Intel® FPGA SDK for OpenCL™ Pro Edition: Best Practices Guide

ID 683521
Date 3/28/2022
Public

A newer version of this document is available. Customers should click here to go to the newest version.

Document Table of Contents

1.1. FPGA Overview

Field-programmable gate arrays (FPGAs) are integrated circuits that you can configure repeatedly to perform an infinite number of functions.
An FPGA consists of several small computational units. Custom datapaths can be built directly into the fabric by programming the compute units and connecting them as shown in the following figure. Data flow is programmed directly into the architecture.
Figure 1. FPGA Architecture

With FPGAs, low-level operations like bit masking, shifting, and addition are all configurable. Also, you can assemble these operations in any order. To implement computation pipelines, FPGAs integrate combinations of lookup tables (LUTs), registers, on-chip memories, and arithmetic hardware (for example, digital signal processor (DSP) blocks) through a network of reconfigurable connections. As a result, FPGAs achieve a high level of programmability. LUTs are responsible for implementing various logic functions. For example, reprogramming a LUT can change an operation from a bit-wise AND logic function to a bit-wise XOR logic function.
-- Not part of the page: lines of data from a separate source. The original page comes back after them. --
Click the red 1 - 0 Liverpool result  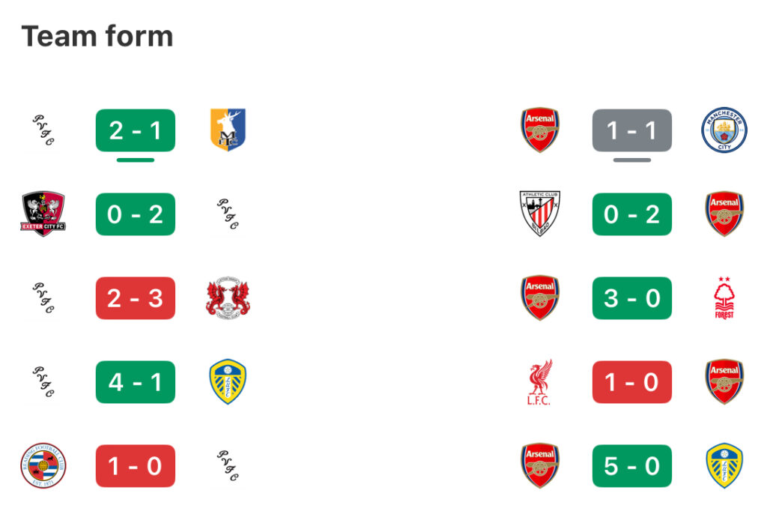632,382
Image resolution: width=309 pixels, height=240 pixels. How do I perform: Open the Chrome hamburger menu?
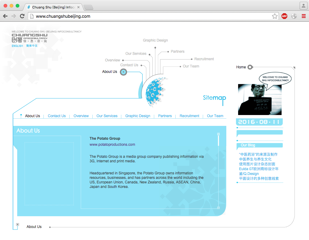coord(304,16)
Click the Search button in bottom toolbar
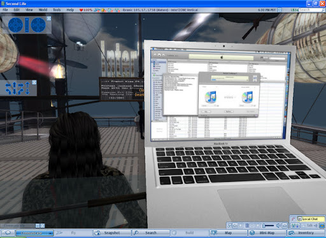 (151, 233)
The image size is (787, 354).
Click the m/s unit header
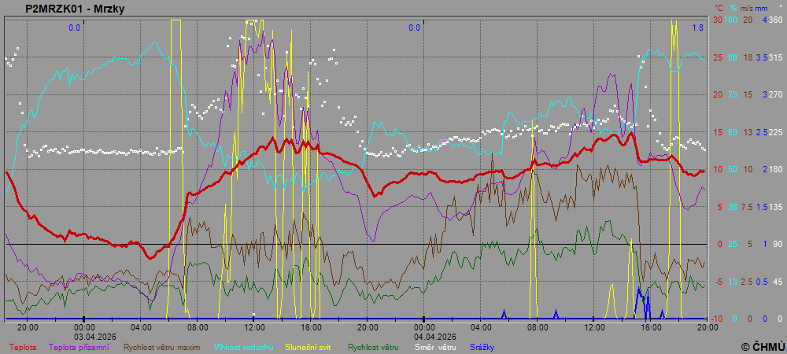click(x=748, y=8)
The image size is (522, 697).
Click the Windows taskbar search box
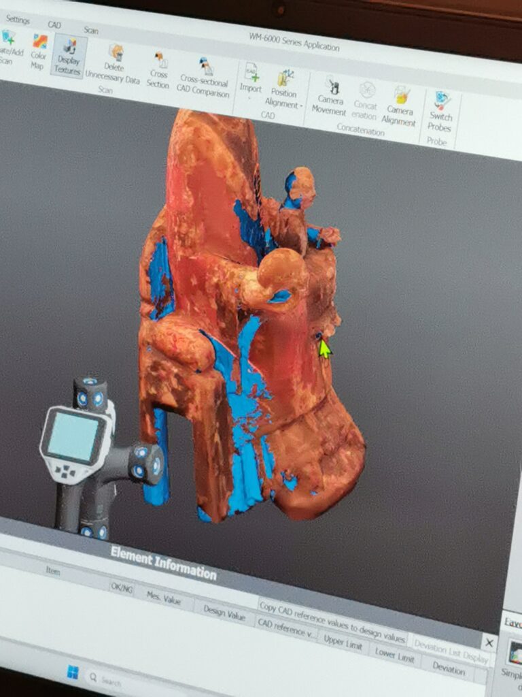click(x=109, y=680)
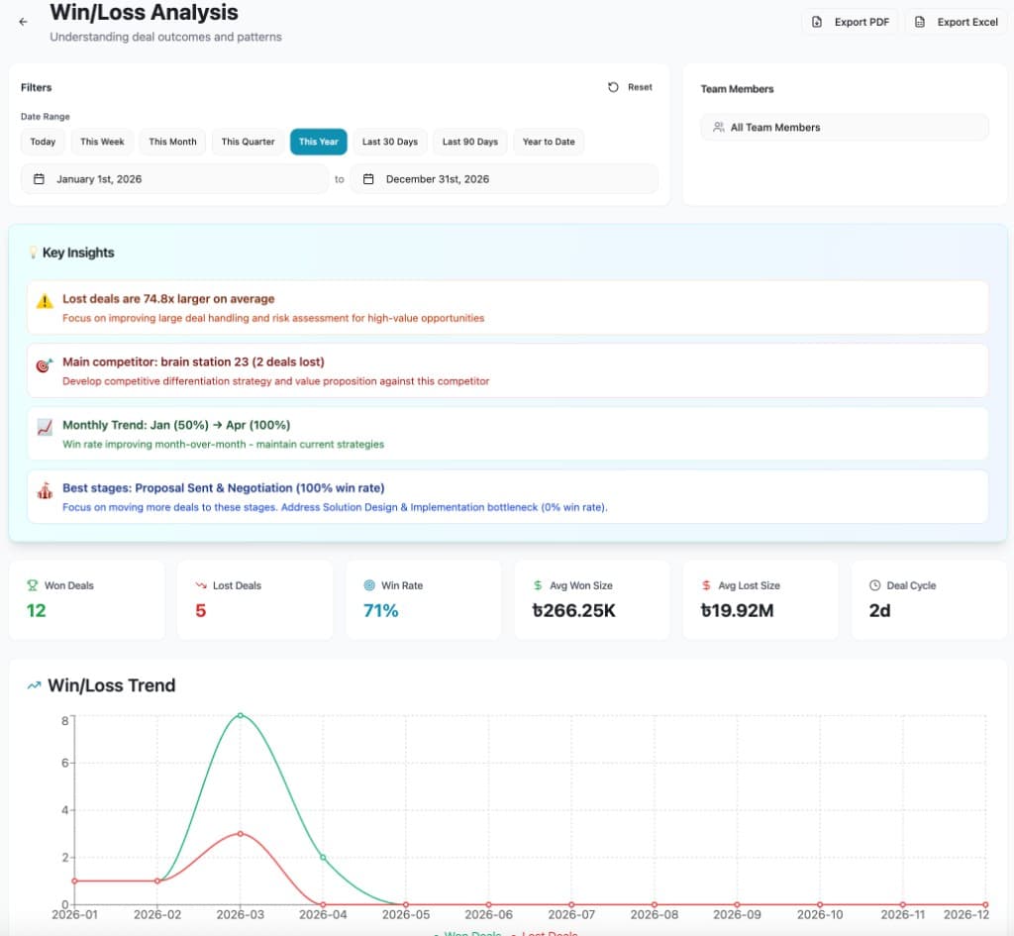
Task: Switch to the This Quarter filter tab
Action: [247, 142]
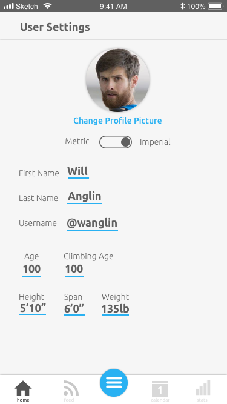Open the calendar icon in bottom bar
Viewport: 227px width, 404px height.
click(160, 389)
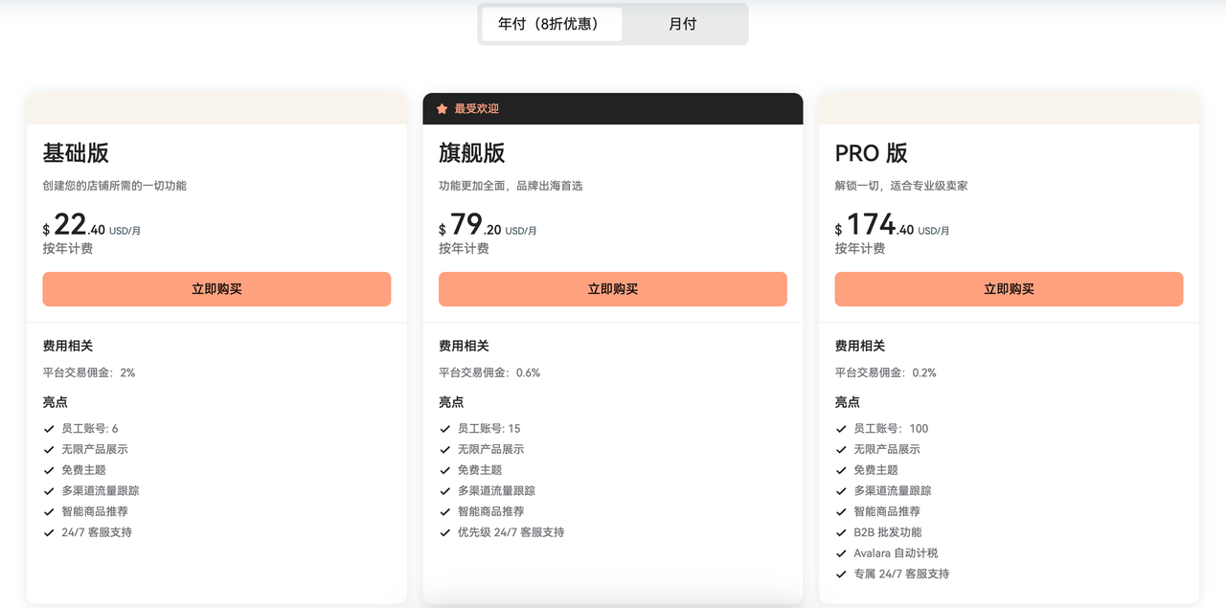Click the checkmark beside B2B 批发功能
The height and width of the screenshot is (608, 1226).
pos(841,532)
The key benefit of using FPGAs for algorithm acceleration is that they support wide, heterogeneous and unique pipeline implementations. This characteristic is in contrast to many different types of processing units such as symmetric multiprocessors, DSPs, and graphics processing units (GPUs). In these types of devices, parallelism is achieved by replicating the same generic computation hardware multiple times. In FPGAs, however, you can achieve parallelism by duplicating only the logic that your algorithm exercises.

A processor implements an instruction set that limits the amount of work it can perform each clock cycle. For example, most processors do not have a dedicated instruction that can execute the following C code:

E = (((A + B) ^ C) & D) >> 2;

Without a dedicated instruction for this C code example, a CPU, DSP, or GPU must execute multiple instructions to perform the operation. In contrast, you may think of an FPGA as a hardware platform that can implement any instruction set that your software algorithm requires. You can configure an FPGA to perform a sequence of operations that implements the code example above in a single clock cycle. An FPGA implementation connects specialized addition hardware with a LUT that performs the bit-wise XOR and AND operations. The device then uses its programmable connections to perform a right shift by two bits without consuming any hardware resources. The result of this operation then becomes a part of subsequent operations to form complex pipelines.